Russia has strong commercial ties to Tehran, with a $1 billion contract
to build Iran's first nuclear power station.
In a separate report on Friday, ISNA quoted Ali Larijani, Iran's top
nuclear negotiator, as saying his country's enrichment program should
not hinder negotiations with the West.
"It is possible to review both nuclear and regional issues through
negotiation," Larijani was quoted as saying.
Larijani called for an open negotiation on the enrichment issue, and
blamed the West of being irrational in its opposition to an Iranian
nuclear program, which Tehran says is geared toward purely civilian use.
Diplomats, who spoke on condition of anonymity because they were not
authorized to divulge the information to media, told The Associated
Press on Monday that even the decision to "dry test" the 164 centrifuges
in the second Iranian pilot enrichment facility showed Iran's defiance
of the Security Council. The council had set an Aug. 31 deadline for
Tehran to cease all experiments linked to enrichment.
Iran produced a small batch of low-enriched uranium _ suitable as
nuclear fuel but not weapons grade _ in February, using its initial
cascade of 164 centrifuges at its pilot plant at Natanz.
The Iran official quoted by ISNA said the nuclear watchdog was fully
aware that Tehran was injecting the gas in its new centrifuges, and that
nuclear inspectors had already arrived in Iran.

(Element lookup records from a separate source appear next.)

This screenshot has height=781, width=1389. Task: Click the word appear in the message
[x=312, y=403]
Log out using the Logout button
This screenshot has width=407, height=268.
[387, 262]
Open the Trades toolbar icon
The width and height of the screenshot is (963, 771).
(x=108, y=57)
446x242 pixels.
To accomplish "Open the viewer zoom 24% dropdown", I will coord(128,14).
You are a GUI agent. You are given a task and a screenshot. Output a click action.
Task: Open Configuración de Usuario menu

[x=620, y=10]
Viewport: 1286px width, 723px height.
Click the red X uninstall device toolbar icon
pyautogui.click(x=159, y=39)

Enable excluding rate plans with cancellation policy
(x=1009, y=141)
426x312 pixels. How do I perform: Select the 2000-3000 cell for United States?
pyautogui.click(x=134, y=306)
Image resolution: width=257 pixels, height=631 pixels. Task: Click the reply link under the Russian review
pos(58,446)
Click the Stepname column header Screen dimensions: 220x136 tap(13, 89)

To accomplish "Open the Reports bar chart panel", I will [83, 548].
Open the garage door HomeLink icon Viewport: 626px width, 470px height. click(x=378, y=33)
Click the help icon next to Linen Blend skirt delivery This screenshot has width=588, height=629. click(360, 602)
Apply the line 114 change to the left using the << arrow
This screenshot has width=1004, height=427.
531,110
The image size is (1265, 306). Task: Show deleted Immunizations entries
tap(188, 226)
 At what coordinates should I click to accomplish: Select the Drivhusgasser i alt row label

The Vienna, Austria-based IAEA would not comment on the report.
Iran says it plans to install 3,000 centrifuges at Natanz by the end of
this year. Some 54,000 centrifuges would be required to produce enough
nuclear fuel for a reactor.
Although Iran is nowhere near that goal, its successful operation of
more cascades of centrifuges indicates that the country is gradually
mastering the complexities of producing enriched uranium.
The United States accuses Iran of secretly trying to build an atomic
bomb under the guise of a civilian nuclear program. But Iran denies
this, saying its program is strictly for the generation of electricity.
The U.S. and its European allies are circulating a draft U.N. Security
Council resolution that would ban the sale of missile and nuclear
technology to Iran and deny the country certain assistance from the U.N.
nuclear watchdog.
China and Russia, which can veto Security Council resolutions, are
reportedly pushing for continued dialogue with Iran instead of punishment.
The enrichment process takes gas produced from raw uranium and aims to
increase its proportion of the uranium-235 isotope, needed for nuclear
fission.
The gas is pumped into a centrifuge, which spins, causing a small
portion of the heavier, more prevalent uranium-238 isotope to drop away.
The gas then proceeds to other centrifuges _ thousands of them _ where
the process is repeated, increasing the proportion of uranium-235.